## Problem details
Below is a listing. Quote from it, exactly, the lines from the one containing "This screenshot has height=712, width=1568." down to the one containing "Task: Click the Targets icon in ribbon", both ends included, and nothing else.

***

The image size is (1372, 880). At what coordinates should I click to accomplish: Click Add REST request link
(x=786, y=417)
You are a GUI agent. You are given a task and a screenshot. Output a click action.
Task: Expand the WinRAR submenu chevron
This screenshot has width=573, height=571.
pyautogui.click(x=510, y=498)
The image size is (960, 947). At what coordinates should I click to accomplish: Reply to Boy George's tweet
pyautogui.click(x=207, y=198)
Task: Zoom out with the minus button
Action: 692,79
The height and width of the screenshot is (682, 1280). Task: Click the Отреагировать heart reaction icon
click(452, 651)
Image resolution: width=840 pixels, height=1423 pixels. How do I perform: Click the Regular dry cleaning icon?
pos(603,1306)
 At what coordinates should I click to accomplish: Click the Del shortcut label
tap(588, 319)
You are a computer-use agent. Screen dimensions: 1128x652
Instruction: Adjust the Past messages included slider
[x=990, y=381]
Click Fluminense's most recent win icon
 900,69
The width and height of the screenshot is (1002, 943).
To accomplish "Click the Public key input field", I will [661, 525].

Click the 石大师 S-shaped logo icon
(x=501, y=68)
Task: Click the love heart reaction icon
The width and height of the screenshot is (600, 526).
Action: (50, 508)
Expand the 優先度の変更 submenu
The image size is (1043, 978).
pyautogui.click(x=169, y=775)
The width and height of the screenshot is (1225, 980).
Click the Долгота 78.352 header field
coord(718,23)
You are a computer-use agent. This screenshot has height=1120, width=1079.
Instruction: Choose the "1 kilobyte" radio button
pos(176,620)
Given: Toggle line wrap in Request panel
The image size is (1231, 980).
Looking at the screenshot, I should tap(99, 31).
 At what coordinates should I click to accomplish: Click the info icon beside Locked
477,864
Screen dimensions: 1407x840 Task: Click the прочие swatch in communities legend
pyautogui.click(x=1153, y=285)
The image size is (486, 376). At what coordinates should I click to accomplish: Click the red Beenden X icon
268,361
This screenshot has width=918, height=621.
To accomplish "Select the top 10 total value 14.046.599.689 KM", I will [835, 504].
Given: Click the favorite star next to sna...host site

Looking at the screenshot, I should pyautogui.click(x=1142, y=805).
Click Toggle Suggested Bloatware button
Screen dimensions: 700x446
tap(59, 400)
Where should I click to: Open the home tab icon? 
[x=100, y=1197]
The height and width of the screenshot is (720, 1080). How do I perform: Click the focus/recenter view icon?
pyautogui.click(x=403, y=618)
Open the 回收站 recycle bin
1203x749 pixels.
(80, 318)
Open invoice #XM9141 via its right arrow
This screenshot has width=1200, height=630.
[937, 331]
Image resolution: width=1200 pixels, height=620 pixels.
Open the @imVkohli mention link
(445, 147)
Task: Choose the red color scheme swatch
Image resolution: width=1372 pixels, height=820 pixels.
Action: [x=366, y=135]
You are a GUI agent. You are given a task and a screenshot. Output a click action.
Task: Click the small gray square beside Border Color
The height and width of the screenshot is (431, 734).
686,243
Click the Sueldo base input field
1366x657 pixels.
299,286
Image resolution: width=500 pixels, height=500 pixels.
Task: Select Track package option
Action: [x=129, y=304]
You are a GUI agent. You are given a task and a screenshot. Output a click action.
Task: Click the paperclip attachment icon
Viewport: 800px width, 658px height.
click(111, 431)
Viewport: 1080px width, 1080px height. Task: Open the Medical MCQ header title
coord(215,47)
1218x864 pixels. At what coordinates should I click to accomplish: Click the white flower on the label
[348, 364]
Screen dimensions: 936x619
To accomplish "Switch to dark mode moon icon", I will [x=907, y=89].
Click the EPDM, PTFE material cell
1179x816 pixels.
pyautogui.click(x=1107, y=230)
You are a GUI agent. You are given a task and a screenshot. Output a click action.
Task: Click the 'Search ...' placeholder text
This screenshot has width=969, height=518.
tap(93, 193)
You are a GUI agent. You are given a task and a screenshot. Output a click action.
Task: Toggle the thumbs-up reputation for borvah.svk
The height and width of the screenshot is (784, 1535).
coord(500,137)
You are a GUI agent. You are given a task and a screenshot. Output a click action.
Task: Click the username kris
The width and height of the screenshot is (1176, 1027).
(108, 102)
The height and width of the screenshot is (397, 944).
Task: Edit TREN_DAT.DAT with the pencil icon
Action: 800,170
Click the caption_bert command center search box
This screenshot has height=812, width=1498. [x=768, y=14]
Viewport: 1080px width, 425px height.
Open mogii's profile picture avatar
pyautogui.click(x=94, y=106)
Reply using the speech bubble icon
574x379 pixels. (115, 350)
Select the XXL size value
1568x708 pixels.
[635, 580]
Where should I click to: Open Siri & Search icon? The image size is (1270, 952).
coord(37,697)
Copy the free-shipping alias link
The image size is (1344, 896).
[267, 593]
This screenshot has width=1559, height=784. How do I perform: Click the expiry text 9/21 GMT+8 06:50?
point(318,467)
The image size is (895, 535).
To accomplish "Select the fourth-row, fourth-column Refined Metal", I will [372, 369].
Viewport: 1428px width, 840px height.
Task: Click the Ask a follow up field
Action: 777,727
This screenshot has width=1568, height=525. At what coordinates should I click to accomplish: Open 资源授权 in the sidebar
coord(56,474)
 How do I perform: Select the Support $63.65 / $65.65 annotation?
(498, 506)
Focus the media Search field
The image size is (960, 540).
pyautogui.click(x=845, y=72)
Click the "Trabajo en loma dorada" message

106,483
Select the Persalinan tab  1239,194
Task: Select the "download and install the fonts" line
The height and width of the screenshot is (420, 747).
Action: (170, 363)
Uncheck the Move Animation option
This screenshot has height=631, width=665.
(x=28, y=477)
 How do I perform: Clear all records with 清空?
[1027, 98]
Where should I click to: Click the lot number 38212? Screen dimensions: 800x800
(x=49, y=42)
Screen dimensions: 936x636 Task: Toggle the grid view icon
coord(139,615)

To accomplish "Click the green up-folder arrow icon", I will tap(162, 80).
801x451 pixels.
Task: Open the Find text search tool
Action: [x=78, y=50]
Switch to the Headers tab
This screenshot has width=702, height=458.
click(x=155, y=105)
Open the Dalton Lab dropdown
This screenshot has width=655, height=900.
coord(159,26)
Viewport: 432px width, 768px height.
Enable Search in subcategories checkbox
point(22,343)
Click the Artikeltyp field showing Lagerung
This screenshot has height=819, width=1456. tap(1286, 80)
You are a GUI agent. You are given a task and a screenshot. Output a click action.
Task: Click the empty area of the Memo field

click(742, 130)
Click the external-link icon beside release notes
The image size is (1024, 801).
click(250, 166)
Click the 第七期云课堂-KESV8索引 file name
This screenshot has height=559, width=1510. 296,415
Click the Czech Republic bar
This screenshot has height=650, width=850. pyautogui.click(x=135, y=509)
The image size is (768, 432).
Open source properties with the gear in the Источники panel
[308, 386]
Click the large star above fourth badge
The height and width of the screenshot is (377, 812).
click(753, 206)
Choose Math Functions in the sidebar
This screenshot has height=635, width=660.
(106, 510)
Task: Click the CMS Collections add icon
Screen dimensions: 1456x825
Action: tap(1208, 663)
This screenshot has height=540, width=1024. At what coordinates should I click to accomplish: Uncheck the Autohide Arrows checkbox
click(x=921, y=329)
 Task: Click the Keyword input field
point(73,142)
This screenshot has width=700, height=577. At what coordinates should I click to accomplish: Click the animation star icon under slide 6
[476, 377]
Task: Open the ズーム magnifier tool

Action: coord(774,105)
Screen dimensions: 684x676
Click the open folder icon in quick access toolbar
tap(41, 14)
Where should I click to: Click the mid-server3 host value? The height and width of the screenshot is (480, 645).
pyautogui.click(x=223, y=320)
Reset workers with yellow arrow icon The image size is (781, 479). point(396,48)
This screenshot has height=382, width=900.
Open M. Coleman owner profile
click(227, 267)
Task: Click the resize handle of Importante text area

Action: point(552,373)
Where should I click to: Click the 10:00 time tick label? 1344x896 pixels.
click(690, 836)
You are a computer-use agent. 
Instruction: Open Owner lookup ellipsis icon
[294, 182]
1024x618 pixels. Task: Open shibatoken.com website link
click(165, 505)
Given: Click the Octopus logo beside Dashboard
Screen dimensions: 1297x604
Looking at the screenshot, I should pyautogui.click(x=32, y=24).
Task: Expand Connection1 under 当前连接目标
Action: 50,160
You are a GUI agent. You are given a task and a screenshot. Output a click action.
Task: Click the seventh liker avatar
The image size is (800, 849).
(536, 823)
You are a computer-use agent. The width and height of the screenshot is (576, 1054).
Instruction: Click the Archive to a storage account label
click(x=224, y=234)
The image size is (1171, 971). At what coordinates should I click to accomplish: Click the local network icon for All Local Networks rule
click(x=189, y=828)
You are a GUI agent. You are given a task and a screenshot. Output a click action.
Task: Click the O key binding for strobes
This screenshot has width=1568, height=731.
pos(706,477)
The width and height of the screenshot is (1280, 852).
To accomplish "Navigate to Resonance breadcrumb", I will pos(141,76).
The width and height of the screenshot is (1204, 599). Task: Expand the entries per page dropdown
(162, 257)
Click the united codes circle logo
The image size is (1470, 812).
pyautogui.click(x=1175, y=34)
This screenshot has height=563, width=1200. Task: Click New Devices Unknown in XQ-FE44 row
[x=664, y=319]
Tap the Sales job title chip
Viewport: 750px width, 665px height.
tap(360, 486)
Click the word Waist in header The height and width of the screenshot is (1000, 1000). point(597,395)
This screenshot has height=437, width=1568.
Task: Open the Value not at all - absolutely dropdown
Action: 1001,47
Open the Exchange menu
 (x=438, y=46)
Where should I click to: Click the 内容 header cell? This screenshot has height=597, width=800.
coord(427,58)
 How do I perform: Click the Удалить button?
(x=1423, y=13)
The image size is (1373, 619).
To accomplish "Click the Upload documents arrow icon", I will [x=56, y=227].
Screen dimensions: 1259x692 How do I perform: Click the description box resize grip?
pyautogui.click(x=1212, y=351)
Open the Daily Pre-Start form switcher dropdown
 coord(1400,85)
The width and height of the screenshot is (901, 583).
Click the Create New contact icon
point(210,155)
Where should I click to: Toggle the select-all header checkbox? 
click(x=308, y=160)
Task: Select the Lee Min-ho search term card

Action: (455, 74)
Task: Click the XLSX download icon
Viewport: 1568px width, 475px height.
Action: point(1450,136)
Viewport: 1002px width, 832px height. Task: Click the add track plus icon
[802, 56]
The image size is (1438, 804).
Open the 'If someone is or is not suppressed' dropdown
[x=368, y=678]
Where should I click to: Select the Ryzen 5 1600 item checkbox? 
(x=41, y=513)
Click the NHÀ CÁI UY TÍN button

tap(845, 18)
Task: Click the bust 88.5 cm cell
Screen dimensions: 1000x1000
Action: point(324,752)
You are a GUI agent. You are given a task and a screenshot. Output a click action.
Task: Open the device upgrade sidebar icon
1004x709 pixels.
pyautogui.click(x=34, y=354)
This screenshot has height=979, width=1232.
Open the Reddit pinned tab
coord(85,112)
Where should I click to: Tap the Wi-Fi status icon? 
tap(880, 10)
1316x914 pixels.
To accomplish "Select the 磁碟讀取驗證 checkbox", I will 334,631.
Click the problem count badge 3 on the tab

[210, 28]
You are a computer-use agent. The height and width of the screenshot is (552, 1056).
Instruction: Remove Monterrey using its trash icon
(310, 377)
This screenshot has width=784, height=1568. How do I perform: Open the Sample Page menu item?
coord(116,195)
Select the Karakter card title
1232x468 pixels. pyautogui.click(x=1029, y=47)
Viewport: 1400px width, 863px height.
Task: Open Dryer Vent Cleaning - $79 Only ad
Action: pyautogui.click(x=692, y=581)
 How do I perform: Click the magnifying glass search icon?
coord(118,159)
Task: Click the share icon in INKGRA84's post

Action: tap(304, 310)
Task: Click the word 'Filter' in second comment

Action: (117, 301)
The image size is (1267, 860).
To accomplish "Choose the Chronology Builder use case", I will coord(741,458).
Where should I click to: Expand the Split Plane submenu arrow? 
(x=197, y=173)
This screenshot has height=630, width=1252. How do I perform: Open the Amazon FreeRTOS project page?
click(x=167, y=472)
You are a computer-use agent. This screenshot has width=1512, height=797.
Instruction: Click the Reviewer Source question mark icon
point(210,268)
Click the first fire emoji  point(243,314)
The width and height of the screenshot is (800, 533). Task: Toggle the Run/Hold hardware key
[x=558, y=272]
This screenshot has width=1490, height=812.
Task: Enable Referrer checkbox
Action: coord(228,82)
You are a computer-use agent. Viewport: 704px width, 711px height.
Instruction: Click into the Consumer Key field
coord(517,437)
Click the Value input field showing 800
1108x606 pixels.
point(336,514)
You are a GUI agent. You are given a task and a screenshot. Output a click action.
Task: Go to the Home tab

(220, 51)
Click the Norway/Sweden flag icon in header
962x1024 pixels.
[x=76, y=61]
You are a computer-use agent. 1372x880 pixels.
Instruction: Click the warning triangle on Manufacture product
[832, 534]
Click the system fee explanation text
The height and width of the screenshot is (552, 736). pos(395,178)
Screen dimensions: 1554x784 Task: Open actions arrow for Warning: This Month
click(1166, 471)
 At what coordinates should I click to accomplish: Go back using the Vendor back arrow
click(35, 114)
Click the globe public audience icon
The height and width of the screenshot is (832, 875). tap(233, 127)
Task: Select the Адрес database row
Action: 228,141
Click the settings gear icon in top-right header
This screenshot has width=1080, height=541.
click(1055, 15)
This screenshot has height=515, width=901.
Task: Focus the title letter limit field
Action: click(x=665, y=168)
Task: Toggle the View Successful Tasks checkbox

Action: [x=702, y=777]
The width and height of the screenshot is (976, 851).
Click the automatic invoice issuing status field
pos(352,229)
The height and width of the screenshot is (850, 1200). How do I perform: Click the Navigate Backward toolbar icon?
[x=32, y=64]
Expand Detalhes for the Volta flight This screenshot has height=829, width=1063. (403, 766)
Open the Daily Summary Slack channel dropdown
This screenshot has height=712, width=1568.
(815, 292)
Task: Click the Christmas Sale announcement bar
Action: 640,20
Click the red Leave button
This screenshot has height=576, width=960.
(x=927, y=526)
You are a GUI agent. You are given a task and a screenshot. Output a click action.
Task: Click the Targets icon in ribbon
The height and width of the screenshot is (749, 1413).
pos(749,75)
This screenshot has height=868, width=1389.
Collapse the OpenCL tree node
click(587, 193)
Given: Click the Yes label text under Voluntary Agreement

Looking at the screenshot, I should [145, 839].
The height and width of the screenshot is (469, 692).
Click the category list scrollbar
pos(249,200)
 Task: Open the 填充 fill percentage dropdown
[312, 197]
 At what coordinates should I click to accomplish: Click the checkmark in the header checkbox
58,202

***

## Solution to the problem
This screenshot has height=712, width=1568.
(815, 292)
Task: Click the Christmas Sale announcement bar
Action: 640,20
Click the red Leave button
This screenshot has height=576, width=960.
(x=927, y=526)
You are a GUI agent. You are given a task and a screenshot. Output a click action.
Task: Click the Targets icon in ribbon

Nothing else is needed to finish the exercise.